Tuesday, December 13, 2005

They Write Letters

Sometime in the past, I sent an e-mail through one website or another, to my representatives in Congress.

Today I got a reply:

Dear Mr. R------- J--------:

Thank you for contacting me to express your opinion on the detention ofterrorists at Guantanamo Bay.

As of July 2005, 520 terrorists captured from around the world were being detained as enemy combatants at Guantanamo Bay. These detainees wore civilian clothing, did not serve in an organized army, and engaged in hostile terrorist acts against U.S. forces. Because of this, they are not "prisoners of war" and are not covered by the Geneva Convention.

I strongly support housing and trying these terrorists at our military base at Guantanamo Bay. These inmates present a special security problem. As members of a terrorist cell, they could attract a terrorist attack attempting to free or martyr them that kills more innocent Americans. The secure and classified information that will come up in their trials needs to be kept secret. I applaud the administration's decision to keep the proceedings closed and outside of the United States. I hope that these hearings will proceed quickly and that justice will be given to those involved with AI-Qaeda and the Taliban.
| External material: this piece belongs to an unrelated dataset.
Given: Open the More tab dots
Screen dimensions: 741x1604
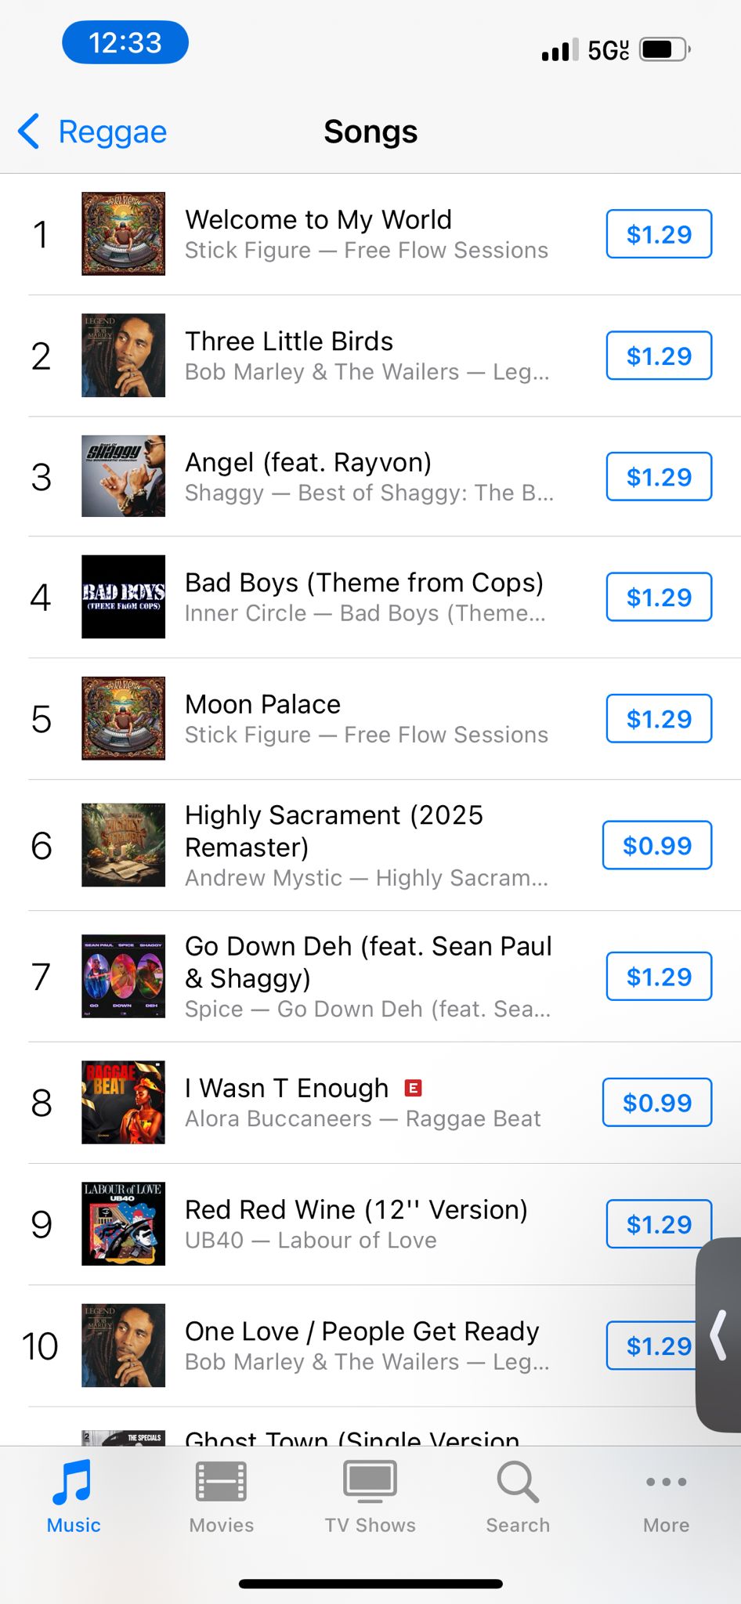Looking at the screenshot, I should (666, 1482).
Thank you for entrusting me to represent you in the United States Congress. Please visit my new website at www.culberson.house.gov.


John Culberson Member of Congress
This is a nice, clean, simple argument for setting aside all of the judicial system, 1000+ years of law and tradition, and treating due process, as if it doesn't exist.

As I re-read it, what I read is: "FearFearFearFear." Paragraph. "FearFearFear." Paragraph. "Trust us. Thank you."

What prompts me to post it is a conversation I got into at Eschaton tonight; with Atrios, of all people. This is not personal at all. Atrios was kind enough to offer me his blog about this time last year, and that lead me to starting this one. But this was part of his argument for the death penalty, at least in "certain" cases:

I'm not supporting killing the "worst of the worst" I just mean if there were very few death penalty cases and they were all clearly monsters then some - not all - of the anti-death penalty arguments would be rendered moot.

Some, yes. I see we agree more than disagree. But his comment nicely underlines my response to this letter. We will always have people like John Culberson in the government.

"[Christ] is mysteriously present in those for whom there seems to be nothing but the world at its worst."